Have they asked you for a fee for finding the job for you?


----------



## nathlavallee38 (Oct 15, 2008)

No, they didn't ask for anything....its sounds strange, to me...
Nathalie


----------



## nathlavallee38 (Oct 15, 2008)

Yes, it is...Why?


----------



## Stravinsky (Aug 12, 2007)

nathlavallee38 said:


> No, they didn't ask for anything....its sounds strange, to me...
> Nathalie


It sounds extremely strange .... how many people get a job with no interview?


----------



## nathlavallee38 (Oct 15, 2008)

I wouldn't....I've you ever heard about such kind of story?

Nath


----------



## nathlavallee38 (Oct 15, 2008)

Yes it is, why?


----------



## Pasanada (Feb 5, 2008)

I had a telephone interview followed by the company paying to fly me to Dubai to meet up for an informal get together before being offered the position. 

This does sound fishy to me, Nathlavalle, be careful.


----------



## babylon (Oct 4, 2008)

If it's not a scam, then this company must be desperate and in my opinion you would have to be desperate to even consider taking up their offer. 
You didn't mention if it's a good salary for you.


----------



## nathlavallee38 (Oct 15, 2008)

For a teaching job?


----------



## nathlavallee38 (Oct 15, 2008)

17630 UAE/monthly....but I ask them if they were adding free housing in this salary (so, it has to be deducted from my salary....big difference...but I was told that teaching salaries varies from 2000 to 21 000 a month...So, it is currently on the top of it...


----------



## babylon (Oct 4, 2008)

If I was in your shoes, I would be asking alot more questions of the company. Make sure I get a written, signed offer of employment and ensure that it satisfies all of my requirements. 

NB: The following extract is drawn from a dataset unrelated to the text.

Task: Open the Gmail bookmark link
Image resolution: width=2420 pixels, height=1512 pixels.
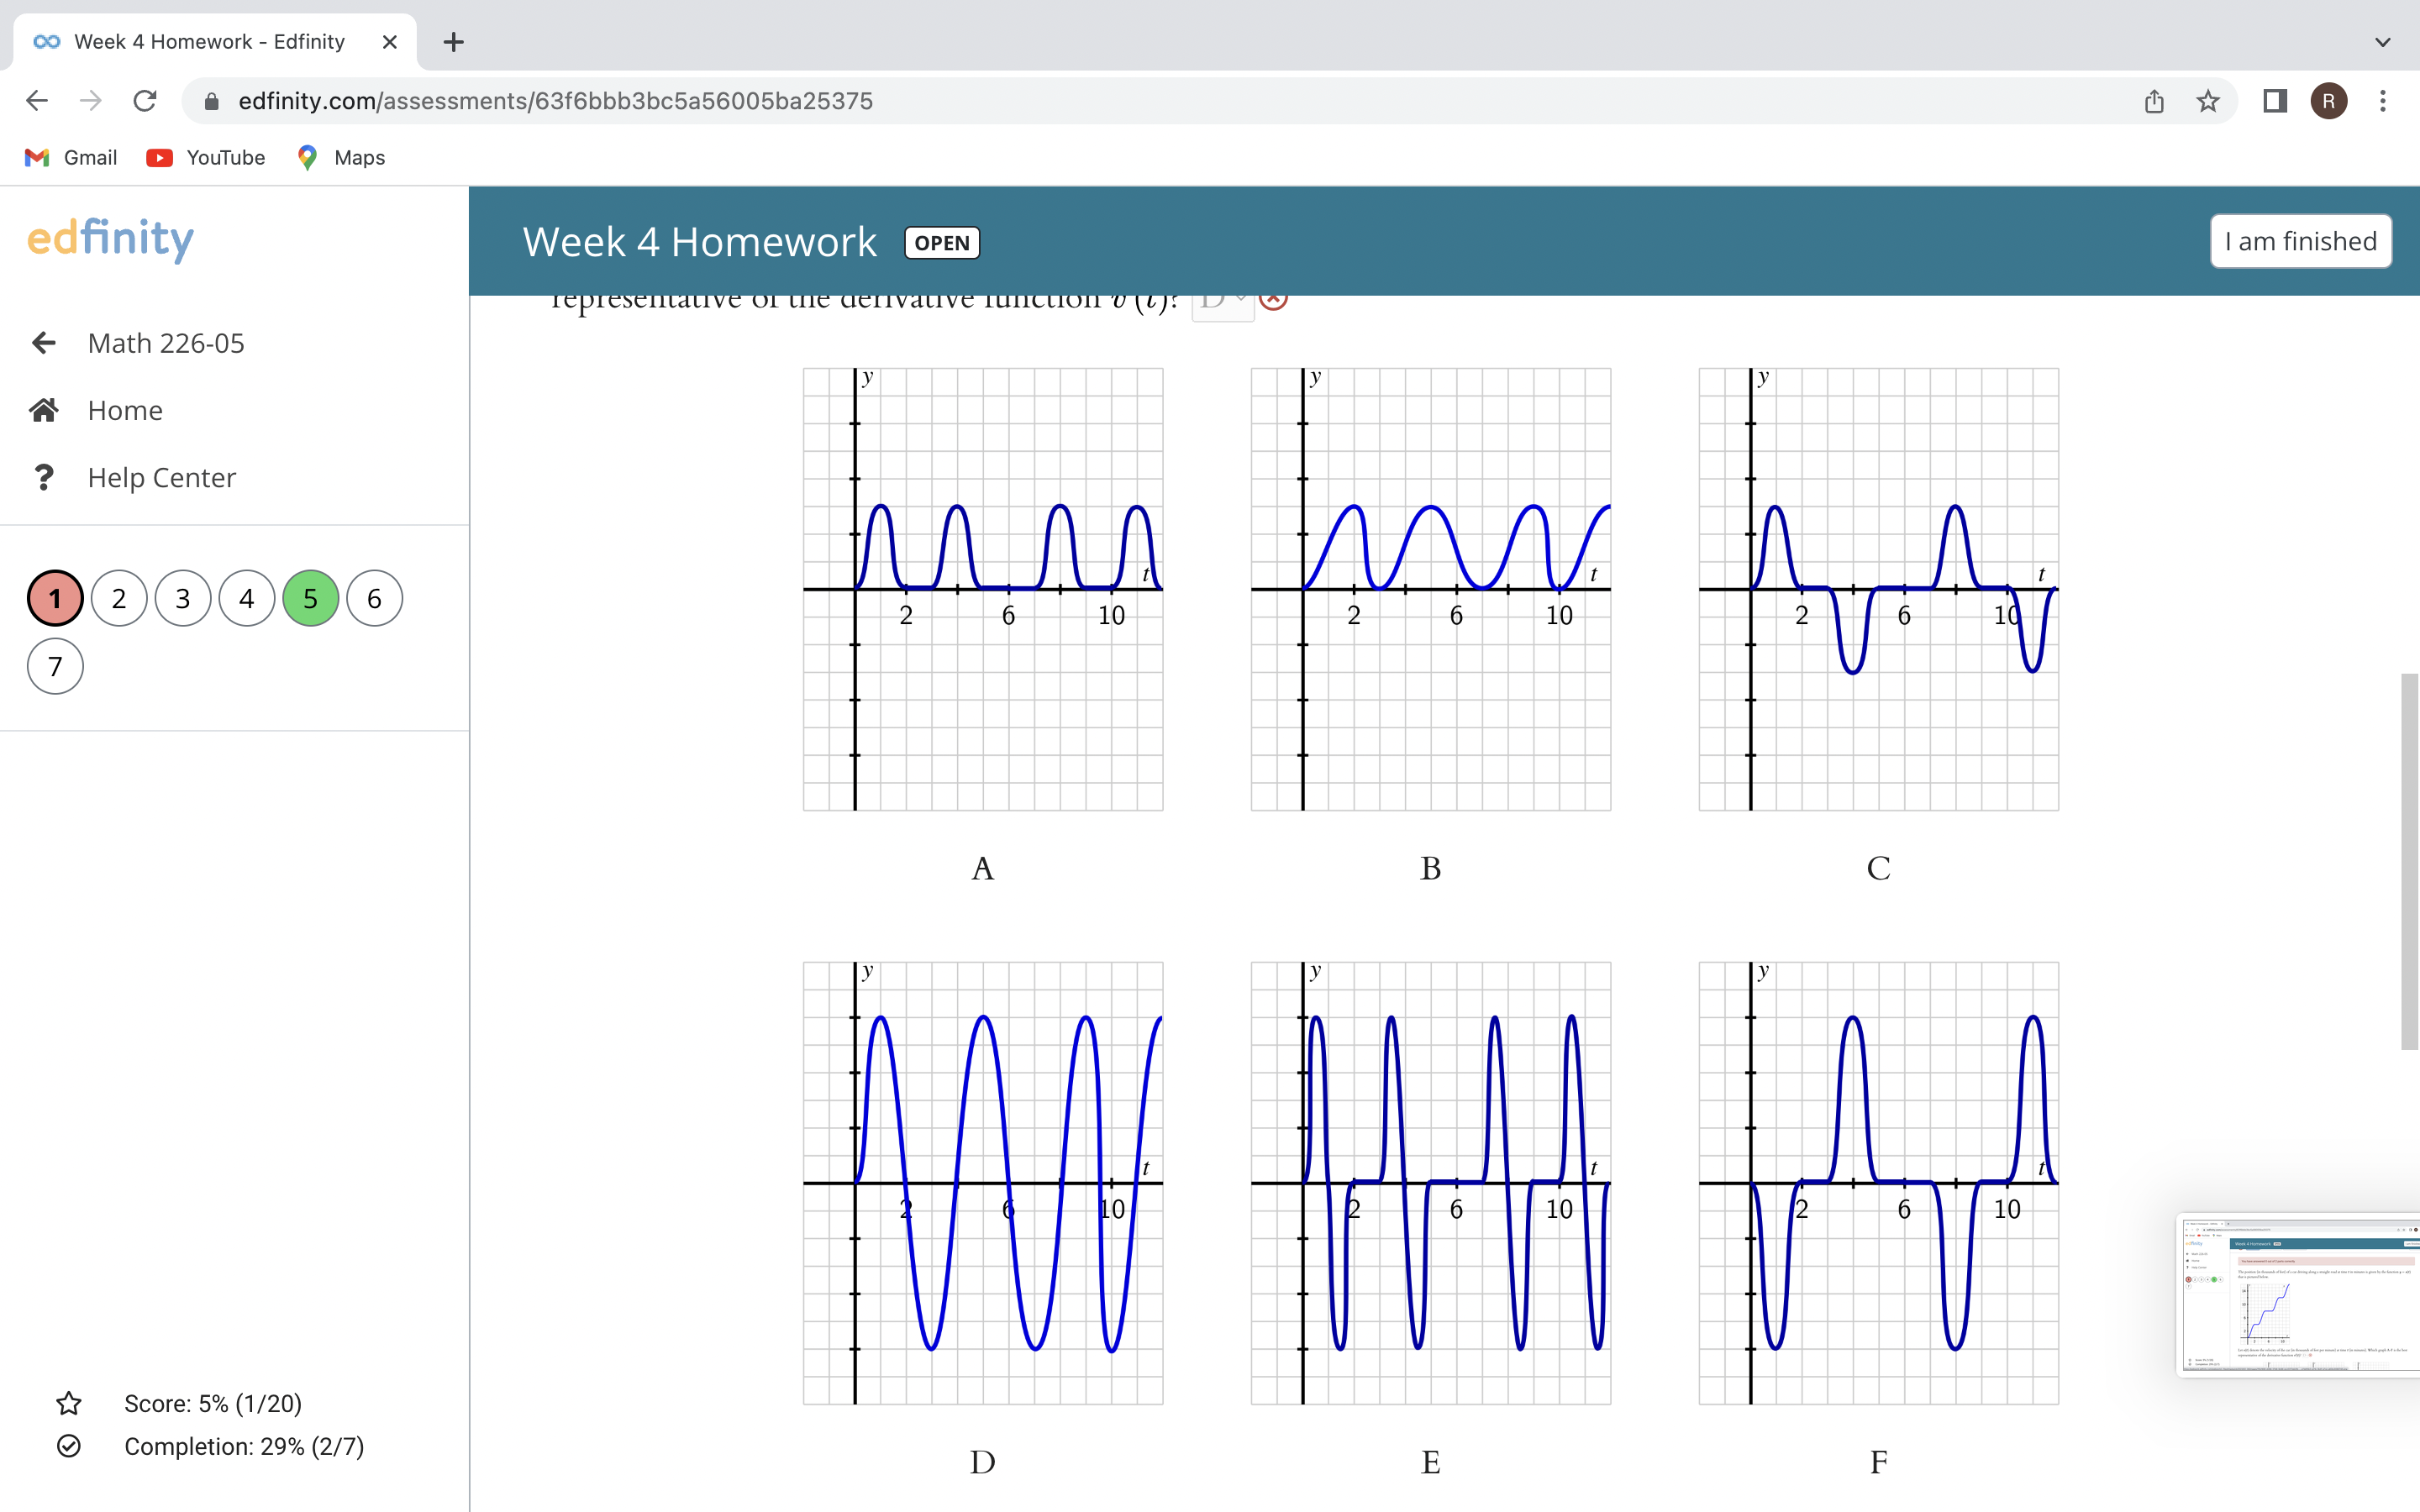Action: tap(69, 157)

As an absolute minimum the following needs to be verified:
Salary
Holiday
Accommodation
Bonus
Gratuity
Travel
Visa 
Working hours
Location
Flights
Relocation allowance

In my opinion an expat package should include all of this and If i'm happy with the offer then I start to think about if I can accept or not.


----------



## nathlavallee38 (Oct 15, 2008)

Near of 18 000 UED/monthly...On the top of the scale...but I have to find out if it include the price of free housing...


----------



## babylon (Oct 4, 2008)

are they going to send you a written offer?


----------



## nathlavallee38 (Oct 15, 2008)

babylon said:


> If I was in your shoes, I would be asking alot more questions of the company. Make sure I get a written, signed offer of employment and ensure that it satisfies all of my requirements.
> 
> As an absolute minimum the following needs to be verified:
> Salary
> ...


That you for responding...I've already done this...waiting for their responses. I will inform you of the issue about all this...but I won't be too optimist...


----------



## nathlavallee38 (Oct 15, 2008)

It is already done...


----------



## nathlavallee38 (Oct 15, 2008)

babylon said:


> are they going to send you a written offer?


They have already done this.. Sorry, I have some problems about tread replying.


----------



## nathlavallee38 (Oct 15, 2008)

Pasanada said:


> I had a telephone interview followed by the company paying to fly me to Dubai to meet up for an informal get together before being offered the position.
> 
> This does sound fishy to me, Nathlavalle, be careful.


Thanks for replying, Pasanada...I'll be very, very careful....I'm waiting for their responses to my inquiries..


----------